- _PROBLEM STATEMENT_:
Show each line of the items below that contains the string "Select". Case matters.

★ ★ ★

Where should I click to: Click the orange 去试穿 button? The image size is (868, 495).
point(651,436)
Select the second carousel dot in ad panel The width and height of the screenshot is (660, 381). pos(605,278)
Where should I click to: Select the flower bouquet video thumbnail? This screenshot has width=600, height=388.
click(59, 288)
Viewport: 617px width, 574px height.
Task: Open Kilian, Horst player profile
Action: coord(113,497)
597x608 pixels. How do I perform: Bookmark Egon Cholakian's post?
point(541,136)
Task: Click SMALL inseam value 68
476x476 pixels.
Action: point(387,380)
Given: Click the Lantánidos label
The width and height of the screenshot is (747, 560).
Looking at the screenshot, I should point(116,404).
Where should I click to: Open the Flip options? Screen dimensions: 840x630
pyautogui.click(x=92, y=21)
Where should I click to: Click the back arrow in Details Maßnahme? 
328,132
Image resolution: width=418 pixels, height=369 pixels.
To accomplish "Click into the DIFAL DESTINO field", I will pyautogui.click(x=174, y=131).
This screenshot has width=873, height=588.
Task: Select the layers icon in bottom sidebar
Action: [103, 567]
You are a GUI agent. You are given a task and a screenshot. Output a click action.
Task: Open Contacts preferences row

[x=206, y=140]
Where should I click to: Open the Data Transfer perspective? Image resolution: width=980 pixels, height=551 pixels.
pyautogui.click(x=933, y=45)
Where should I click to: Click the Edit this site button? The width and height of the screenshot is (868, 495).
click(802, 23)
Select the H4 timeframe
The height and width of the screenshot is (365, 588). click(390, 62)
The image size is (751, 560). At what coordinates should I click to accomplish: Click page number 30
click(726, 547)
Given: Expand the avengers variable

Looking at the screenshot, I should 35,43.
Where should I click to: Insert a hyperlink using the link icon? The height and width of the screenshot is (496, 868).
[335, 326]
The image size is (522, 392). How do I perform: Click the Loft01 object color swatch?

★ ★ ★

- _FINAL RESULT_:
Select the second carousel dot in ad panel The width and height of the screenshot is (660, 381). pos(605,278)
Where should I click to: Select the flower bouquet video thumbnail? This screenshot has width=600, height=388.
Task: Select the layers icon in bottom sidebar
Select the H4 timeframe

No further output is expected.